Verification Result Cache at Executor Level
===
## Background
Jimmy noticed that Gatekeeper audit could trigger tons of requests to Ratify if there are many pods deployed, which might overwhelm the upstream services like remote registries. Related issue: [201](https://github.com/deislabs/ratify/issues/201) However, as the discussion happened offline, the audit result can be cached in api server chache. And we could also configure a new CRD to batch evaluation requests in a single ED request.
Since the discussion is not finished yet, we'll just focus on how to implement the cache instead of whether we need to have it.
## Requirements
1. Cache stores the verification result for each validated images.
2. Cache can be invalidated in time to avoid incorrect validations.
3. Cache is thread-safe.
## Potential Issues
1. Since an image tag could be changed, for the cache key, it's better to use the image digest.
2. Even though the cache is thread-safe, there could be multiple read/write/update operations to the same cache entry. Cache should have a consistent behavior on it. To make it easier, we could just have get/add/delete operations without update operation.
3. Cache invalidation.
a. Invalidate by TTL. This is a straightforward solution. But the verification result might be changed before the expiration time. On the other hand, if the TTL is too short, the cache would lose its performance value. A related question is that if we do care about the rare inconsistency result within a TTL duration as the invalidation operation does not happen so frequently.
b. Invalidate by triggers. Since the verfication involves a lot of resources and configurations, any change to them would make the result changed and evict the cache. On the one hand, it ensures the cached result always contain the correct value. On the other hand, there are so many components and configs that could influence the result, it requires a mechanism to capture their changes and evict the result.
4. Do we really need cache on the executor level? Probably we can add more lower-level cache like registry APIs and verifier plugin results which is easier to control the invalidation.
## Design
There could be a few options to design the cache, this proposal will just focus on 2 options as mentioned above. One is TTL-based invalidation, the other is event-triggered invalidation.

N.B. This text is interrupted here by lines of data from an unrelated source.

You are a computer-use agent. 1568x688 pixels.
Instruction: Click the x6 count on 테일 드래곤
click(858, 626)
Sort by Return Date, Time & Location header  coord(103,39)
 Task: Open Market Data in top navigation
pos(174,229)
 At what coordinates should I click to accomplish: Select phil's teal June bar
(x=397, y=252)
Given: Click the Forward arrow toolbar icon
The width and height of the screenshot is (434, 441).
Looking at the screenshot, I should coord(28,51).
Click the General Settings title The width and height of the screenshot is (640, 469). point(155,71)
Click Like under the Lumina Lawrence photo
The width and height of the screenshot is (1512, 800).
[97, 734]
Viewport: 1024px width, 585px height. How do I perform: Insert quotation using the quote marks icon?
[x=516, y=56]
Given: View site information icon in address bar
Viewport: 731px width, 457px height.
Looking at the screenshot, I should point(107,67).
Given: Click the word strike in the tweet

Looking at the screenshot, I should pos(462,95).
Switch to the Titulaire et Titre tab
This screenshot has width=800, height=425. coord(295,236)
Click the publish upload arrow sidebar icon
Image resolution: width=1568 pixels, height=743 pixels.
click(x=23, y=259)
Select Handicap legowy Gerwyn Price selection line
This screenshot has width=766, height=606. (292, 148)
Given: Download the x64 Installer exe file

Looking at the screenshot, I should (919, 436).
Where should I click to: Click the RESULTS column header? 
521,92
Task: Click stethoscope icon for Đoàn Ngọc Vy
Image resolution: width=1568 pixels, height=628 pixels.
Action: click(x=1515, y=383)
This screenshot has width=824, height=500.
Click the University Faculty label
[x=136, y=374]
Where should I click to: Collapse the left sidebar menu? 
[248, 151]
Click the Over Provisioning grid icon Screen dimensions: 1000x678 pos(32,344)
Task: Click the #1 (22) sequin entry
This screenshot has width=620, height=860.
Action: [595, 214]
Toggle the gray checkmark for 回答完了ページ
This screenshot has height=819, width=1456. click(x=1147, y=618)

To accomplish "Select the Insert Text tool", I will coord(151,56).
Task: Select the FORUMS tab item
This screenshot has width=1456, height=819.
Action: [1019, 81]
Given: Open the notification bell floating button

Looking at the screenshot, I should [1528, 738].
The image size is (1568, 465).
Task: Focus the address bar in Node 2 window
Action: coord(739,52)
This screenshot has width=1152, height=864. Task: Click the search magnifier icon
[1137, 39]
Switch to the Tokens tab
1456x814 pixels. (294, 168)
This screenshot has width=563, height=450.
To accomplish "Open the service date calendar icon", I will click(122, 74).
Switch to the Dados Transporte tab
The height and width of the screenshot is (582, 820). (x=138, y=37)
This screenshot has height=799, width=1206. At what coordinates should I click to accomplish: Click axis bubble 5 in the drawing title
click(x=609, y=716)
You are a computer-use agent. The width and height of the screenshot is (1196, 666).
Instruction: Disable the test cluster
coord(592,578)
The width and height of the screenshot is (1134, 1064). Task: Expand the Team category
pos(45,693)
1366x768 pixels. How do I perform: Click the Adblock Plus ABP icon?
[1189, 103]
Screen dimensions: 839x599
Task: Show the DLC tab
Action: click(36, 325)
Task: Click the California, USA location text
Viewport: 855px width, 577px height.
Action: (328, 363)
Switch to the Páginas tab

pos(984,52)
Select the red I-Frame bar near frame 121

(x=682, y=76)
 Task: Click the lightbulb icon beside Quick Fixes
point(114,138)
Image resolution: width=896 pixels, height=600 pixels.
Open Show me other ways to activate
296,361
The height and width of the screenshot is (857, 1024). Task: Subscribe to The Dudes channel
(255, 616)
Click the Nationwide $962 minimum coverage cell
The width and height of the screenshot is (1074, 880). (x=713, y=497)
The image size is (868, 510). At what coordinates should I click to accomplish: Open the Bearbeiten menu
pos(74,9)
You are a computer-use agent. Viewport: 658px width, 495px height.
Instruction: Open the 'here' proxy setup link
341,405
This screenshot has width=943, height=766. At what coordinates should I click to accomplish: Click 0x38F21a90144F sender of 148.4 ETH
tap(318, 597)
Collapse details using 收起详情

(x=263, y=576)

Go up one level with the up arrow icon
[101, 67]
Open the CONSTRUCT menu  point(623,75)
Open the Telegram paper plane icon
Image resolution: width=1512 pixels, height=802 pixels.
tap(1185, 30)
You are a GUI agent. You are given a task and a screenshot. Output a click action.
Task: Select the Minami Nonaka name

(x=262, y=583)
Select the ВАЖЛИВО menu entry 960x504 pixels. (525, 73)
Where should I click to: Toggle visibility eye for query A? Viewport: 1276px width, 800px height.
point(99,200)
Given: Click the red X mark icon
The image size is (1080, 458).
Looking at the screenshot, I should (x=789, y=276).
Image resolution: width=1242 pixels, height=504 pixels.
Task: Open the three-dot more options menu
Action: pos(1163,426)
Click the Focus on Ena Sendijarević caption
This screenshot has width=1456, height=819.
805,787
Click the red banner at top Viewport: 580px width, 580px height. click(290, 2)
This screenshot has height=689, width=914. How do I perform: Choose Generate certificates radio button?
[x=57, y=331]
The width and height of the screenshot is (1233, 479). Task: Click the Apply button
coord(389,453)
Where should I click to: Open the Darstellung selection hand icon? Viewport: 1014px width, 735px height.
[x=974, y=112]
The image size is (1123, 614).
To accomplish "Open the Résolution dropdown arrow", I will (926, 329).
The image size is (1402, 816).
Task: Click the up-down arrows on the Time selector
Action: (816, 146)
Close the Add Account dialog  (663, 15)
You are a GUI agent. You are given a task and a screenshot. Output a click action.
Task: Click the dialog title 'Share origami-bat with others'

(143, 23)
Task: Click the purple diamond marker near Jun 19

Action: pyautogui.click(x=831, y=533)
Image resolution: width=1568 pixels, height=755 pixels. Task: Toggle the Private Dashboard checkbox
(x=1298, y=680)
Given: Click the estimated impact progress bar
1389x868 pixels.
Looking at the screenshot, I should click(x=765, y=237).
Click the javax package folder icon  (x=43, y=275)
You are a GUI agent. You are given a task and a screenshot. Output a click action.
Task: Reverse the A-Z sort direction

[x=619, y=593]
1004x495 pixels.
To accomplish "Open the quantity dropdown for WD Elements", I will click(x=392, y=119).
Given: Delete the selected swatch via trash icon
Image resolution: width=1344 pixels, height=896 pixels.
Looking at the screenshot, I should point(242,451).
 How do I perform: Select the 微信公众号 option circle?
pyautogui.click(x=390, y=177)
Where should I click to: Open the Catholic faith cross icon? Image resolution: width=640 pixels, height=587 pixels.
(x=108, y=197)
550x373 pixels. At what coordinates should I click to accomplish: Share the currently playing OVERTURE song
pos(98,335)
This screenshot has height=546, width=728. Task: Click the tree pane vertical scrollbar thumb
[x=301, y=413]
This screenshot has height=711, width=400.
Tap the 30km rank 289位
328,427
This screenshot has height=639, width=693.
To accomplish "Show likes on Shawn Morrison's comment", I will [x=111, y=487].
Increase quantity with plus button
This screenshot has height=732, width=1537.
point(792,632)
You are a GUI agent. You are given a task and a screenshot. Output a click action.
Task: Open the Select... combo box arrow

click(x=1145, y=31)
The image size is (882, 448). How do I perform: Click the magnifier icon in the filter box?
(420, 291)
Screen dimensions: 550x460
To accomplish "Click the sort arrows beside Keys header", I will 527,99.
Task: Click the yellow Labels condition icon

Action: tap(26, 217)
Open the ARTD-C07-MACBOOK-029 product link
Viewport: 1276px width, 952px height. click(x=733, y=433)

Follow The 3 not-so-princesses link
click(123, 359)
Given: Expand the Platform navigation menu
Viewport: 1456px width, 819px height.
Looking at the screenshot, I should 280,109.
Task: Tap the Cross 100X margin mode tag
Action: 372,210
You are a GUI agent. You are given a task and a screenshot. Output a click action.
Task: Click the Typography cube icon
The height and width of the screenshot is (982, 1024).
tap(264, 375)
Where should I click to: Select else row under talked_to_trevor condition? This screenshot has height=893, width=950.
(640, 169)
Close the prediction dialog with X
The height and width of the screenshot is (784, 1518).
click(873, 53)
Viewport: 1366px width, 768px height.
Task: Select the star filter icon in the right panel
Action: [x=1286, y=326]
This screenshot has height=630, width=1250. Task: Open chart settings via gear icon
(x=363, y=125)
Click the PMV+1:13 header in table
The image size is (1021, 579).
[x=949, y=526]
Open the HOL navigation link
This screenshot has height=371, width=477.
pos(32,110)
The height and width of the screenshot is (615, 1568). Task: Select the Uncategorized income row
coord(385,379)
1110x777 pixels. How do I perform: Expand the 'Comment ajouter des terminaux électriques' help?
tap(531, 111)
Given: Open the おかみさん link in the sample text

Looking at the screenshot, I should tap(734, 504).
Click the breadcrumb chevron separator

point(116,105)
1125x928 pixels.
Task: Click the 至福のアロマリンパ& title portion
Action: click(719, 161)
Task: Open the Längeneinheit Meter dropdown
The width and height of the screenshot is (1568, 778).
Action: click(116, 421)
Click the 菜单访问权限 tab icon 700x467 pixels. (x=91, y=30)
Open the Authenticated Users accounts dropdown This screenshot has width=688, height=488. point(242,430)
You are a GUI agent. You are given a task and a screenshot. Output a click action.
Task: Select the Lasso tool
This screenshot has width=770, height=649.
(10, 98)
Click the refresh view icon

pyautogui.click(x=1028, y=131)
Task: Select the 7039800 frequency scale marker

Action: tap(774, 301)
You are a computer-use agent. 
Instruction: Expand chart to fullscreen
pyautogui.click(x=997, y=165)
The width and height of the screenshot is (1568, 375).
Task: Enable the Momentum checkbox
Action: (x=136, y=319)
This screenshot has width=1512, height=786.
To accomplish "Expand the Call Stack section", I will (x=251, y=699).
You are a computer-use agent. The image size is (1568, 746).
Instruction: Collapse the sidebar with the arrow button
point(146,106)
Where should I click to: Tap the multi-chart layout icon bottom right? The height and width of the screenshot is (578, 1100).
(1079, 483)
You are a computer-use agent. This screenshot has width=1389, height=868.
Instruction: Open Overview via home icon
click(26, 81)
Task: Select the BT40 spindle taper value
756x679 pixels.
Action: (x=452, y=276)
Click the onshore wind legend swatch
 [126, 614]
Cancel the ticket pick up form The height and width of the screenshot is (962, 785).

### TTL-based invalidation
As mentioned above, this solution is much easier to manipulate the cache and avoids watching updates on the components involved in the verification workflow.
However, we have to set a reasonable TTL for the cache entry. A good way is to let users config the TTL for each pod/image. As different pods may have different requirement on the result validity.
e.g. A long running pod, say 1 month, can ignore an incorrect result in a 30-second duration.
#### Follow-up
As we have discussed in the community meeting, the TTL-based option better fits the current use case and easier for implementation. However, executor-level cache is much higher granularity. We could firstly add some caches to time-consuming steps, like signature verification computing and requests to upstream services. Once we have those lower-level caches, we could do some experiments to see if it meets the requirement or find the areas that could be improved.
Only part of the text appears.